Open AccessThe Nitric Oxide Prodrug V-PROLI/NO Inhibits Cellular Uptake of Proline
Author(s) -
Sam Y. Hong,
Gregory L. Borchert,
Anna Maciąg,
Rahul S. Nandurdikar,
Joseph E. Saavedra,
Larry K. Keefer,
James M. Phang,
Harinath Chakrapani
Publication year - 2010
Publication title -
acs medicinal chemistry letters
Language(s) - English
Resource type - Journals
SCImago Journal Rank - 1.065
H-Index - 66
ISSN - 1948-5875
DOI - 10.1021/ml1000905
Subject(s) - prodrug , proline , nitric oxide , chemistry , in vivo , biochemistry , biophysics , amino acid , biology , microbiology and biotechnology , organic chemistry
V-PYRRO/NO is a well studied nitric oxide (NO) prodrug which has been shown to protect human liver cells from arsenic, acetaminophen, and other toxic assaults in vivo. Its proline-based analogue, V-PROLI/NO, was designed to be a more biocompatible form that decomposes to the naturally occurring metabolites of proline, NO, and glycolaldehyde.

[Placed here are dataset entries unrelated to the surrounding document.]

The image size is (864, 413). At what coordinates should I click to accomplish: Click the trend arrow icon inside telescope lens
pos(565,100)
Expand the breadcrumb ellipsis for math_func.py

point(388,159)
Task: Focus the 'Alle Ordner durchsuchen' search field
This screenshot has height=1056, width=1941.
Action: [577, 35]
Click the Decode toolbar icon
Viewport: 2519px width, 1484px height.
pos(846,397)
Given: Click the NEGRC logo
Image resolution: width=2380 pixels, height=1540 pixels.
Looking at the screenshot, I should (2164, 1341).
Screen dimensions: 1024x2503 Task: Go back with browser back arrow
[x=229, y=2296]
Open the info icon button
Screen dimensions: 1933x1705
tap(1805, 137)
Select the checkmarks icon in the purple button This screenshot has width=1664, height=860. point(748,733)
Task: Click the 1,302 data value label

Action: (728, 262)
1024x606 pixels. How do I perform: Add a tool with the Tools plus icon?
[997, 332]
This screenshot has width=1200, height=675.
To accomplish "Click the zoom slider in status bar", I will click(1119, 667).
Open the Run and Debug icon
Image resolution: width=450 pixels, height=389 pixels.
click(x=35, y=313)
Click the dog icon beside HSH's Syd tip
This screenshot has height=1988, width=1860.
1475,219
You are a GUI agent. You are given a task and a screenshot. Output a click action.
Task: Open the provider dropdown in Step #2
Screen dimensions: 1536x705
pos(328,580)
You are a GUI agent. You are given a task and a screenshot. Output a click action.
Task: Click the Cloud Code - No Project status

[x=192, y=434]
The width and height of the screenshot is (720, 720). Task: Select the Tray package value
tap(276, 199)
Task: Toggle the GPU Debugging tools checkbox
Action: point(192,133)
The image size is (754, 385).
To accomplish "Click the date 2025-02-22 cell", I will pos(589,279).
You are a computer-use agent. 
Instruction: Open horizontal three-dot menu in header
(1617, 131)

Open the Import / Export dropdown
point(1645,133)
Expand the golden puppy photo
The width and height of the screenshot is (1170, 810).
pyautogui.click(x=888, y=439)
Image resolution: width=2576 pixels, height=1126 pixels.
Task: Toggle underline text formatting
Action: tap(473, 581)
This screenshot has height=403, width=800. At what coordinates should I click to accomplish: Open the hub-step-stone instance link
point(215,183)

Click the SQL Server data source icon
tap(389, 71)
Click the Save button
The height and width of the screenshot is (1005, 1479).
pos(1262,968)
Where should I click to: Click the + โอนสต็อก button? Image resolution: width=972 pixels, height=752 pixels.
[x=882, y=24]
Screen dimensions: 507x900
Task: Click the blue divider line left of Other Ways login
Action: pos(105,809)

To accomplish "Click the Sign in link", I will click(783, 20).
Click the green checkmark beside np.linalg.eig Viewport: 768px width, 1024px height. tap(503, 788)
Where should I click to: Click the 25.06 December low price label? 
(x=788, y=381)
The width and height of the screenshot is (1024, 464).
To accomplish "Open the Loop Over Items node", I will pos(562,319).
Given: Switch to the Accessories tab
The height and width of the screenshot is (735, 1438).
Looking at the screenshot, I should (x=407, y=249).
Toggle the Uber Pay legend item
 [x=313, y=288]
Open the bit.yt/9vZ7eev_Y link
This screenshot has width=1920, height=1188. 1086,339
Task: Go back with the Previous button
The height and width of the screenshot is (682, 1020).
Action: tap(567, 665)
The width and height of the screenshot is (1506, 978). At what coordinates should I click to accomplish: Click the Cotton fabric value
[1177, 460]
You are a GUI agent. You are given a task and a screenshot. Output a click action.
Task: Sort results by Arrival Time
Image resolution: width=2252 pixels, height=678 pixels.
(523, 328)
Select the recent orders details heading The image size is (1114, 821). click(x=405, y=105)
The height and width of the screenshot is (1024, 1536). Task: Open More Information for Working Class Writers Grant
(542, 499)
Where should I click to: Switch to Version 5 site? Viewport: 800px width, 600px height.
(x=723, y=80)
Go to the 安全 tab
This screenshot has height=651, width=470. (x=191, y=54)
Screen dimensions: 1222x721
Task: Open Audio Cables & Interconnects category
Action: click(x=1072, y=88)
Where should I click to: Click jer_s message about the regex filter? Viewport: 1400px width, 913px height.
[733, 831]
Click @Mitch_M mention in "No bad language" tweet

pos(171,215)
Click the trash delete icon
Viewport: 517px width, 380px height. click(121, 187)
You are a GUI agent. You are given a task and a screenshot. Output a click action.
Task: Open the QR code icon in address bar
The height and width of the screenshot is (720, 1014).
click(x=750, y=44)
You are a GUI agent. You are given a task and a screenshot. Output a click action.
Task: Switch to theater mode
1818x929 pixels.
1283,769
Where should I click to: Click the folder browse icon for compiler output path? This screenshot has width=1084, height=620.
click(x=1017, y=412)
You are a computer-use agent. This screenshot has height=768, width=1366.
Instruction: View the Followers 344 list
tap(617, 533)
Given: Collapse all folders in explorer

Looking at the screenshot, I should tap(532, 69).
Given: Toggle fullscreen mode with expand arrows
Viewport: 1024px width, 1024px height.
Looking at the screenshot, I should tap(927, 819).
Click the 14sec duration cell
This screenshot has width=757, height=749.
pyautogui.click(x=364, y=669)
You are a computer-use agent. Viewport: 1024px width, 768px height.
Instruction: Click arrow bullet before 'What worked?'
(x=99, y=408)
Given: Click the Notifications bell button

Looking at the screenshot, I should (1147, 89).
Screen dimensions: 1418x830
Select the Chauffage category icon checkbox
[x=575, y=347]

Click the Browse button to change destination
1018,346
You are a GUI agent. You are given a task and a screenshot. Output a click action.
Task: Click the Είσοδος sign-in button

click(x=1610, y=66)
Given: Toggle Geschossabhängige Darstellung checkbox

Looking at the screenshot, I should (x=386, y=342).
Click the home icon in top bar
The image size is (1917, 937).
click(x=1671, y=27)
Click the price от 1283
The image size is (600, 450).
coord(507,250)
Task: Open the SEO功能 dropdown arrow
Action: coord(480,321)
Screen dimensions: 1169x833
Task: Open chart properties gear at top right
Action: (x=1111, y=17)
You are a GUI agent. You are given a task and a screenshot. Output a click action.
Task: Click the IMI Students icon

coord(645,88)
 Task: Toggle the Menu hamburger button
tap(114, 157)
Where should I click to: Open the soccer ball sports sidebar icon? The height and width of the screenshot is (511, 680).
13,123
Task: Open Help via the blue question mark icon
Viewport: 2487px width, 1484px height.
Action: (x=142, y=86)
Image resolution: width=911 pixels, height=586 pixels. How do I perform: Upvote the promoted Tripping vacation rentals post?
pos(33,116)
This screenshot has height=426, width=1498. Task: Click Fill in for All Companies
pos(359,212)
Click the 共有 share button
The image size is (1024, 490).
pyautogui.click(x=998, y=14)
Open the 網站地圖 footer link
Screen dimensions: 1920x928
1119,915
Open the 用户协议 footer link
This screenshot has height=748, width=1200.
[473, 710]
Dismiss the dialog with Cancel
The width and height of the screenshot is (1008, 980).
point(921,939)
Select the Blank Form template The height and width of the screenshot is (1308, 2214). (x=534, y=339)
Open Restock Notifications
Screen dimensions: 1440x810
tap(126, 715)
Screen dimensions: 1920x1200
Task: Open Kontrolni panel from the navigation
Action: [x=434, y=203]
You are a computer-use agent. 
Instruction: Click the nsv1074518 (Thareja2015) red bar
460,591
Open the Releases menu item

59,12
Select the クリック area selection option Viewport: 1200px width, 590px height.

Like V-PYRRO/NO, this cytochrome P450-activated prodrug was previously assumed to passively diffuse through the cellular membrane. Using (14)C-labeled proline in a competition assay, we show that V-PROLI/NO is transported through proline transporters into multiple cell lines. A fluorescent NO-sensitive dye (DAF-FM diacetate) and nitrite excretion indicated elevated intracellular NO release after metabolism over V-PYRRO/NO. These results also allowed us to predict and design a more permeable analogue, V-SARCO/NO. We report a proline transporter-based strategy for the selective transport of NO prodrugs that may have enhanced efficacy and aid in development of further NO prodrugs with increased permeability.